What I and others have noticed is that how people access the Internet is undergoing a similar evolution. Until the wireless broadband revolution, Internet access was pretty much done from general-purpose computing devices known as 'desktop' and 'laptop' with occasional forays into special-purpose devices like 'webTV'. Now that the wires have gone away, things have shrunk again and you've got smartphones and tablets in the mix.

Unlike how the initial Internet developed, the companies pushing out the new phones and tablets have realized that providing central control of that experience can avoid some of the pitfalls of a fully open infrastructure. This is a new interaction model for people and uptake has been strong. To me this suggests that we're entering the 'consolidation' phase of Internet access, and this is where the fight gets real.
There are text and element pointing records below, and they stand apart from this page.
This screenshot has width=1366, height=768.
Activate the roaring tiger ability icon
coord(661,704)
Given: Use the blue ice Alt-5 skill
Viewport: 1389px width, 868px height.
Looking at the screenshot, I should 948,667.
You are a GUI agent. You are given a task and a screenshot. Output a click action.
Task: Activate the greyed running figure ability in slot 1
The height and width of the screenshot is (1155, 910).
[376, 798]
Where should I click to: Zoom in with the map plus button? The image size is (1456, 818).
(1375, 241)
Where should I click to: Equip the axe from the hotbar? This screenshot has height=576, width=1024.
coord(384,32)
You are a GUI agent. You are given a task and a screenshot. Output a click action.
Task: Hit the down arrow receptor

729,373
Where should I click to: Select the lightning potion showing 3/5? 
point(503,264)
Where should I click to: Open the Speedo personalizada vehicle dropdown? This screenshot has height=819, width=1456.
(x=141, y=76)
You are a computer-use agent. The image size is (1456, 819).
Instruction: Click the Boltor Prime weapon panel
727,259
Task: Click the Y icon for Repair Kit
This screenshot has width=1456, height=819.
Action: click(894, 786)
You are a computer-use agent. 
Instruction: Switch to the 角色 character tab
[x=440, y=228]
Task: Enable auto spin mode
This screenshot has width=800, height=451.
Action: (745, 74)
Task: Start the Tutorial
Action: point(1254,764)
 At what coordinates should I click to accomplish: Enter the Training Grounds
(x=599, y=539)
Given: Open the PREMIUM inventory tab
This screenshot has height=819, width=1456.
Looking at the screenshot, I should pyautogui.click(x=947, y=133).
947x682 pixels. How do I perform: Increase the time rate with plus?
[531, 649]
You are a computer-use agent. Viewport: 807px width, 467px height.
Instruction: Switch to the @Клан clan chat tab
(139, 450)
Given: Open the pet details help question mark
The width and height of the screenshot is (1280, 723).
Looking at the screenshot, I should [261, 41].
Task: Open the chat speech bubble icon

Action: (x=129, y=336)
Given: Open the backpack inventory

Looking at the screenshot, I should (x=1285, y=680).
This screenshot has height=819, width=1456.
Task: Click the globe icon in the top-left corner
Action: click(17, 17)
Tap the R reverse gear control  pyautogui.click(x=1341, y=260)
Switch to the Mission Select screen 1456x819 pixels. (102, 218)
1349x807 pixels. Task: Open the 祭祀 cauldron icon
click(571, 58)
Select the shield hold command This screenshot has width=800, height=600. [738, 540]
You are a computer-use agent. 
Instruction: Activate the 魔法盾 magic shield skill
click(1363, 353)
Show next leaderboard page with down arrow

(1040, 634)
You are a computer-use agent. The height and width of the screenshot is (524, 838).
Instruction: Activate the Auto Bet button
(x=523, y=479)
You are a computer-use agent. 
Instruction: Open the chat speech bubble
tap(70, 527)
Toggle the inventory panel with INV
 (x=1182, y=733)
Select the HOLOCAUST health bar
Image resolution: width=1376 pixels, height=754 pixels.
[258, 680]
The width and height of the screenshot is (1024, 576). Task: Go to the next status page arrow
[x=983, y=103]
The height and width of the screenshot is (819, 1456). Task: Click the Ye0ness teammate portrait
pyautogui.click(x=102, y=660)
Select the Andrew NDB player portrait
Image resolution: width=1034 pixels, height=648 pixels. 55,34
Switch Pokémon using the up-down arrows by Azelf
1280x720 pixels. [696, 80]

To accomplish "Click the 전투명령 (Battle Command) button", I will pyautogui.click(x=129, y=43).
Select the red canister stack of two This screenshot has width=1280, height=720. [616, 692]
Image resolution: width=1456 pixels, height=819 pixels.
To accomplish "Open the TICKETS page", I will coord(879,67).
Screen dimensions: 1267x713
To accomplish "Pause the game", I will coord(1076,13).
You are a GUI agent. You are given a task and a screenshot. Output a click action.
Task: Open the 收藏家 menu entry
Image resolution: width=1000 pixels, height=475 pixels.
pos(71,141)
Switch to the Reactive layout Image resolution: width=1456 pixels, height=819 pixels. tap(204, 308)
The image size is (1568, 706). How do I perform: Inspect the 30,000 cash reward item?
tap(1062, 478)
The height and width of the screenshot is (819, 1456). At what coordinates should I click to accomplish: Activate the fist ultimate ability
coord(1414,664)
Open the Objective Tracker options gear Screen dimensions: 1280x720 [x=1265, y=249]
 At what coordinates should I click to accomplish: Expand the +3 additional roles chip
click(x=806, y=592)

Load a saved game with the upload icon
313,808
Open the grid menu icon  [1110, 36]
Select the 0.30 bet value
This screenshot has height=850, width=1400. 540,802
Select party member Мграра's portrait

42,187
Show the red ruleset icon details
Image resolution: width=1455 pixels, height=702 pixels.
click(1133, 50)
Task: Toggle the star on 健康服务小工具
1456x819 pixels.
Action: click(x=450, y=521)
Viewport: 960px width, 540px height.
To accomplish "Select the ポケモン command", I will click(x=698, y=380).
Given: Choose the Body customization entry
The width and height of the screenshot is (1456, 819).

We already have entire countries attempting to regulate who can go where on the Internet, and now we have large companies doing the same thing. Unlike countries, at the moment people are opting into central control by these companies. Things Just Work, which is very attractive. To those who look at the innovation that the fully open Internet provided, this sort of curated access is very threatening.

That said, innovation won't stop, it'll just get subsumed into the big companies. Once stage 5 is hit, the creative froth starts dying down. Or rather, what generated the froth is still there, it just doesn't engender new companies at the same rate; the existing companies prospect for new ideas and glomb onto them a lot faster than they did in stage 2.

For a GREAT visual of this process, NASA has an excellent video shot on the ISS: link

Much like the consolidation list I started this post with, you'll still get a steady stream of startup ideas, but there will be some downward pressure from the central authorities. Much hay has been made over what Apple will and won't let into the App Store, which is a great case in point.

Will curated-computing replace the open-access computing we've had until now? I think it'll replace a large part of the market, but not all of it. Things Just Work, and that's a powerful driver. People don't mind closed access so long as anything they want to do is available in the box with them. This is why Apple keeps promoting the number of apps in the App Store, and why Android, Blackberry, and HP Palm do the same thing for their application storefronts.

Once access narrows down into a small group of companies, centralized control becomes a LOT easier. The Internet has been transformative because it's so decentralized it's tricky to lock down. Places like China and Iran do so with limited effect. Having a few smaller targets to aim laws at (Blackberry & India for example) makes exerting territorial control markedly easier. It is my opinion that this will provide a counter-incentive for the upkeep of these curated technologies.

Unfortunately, we'll have to wait and see how the market settles out.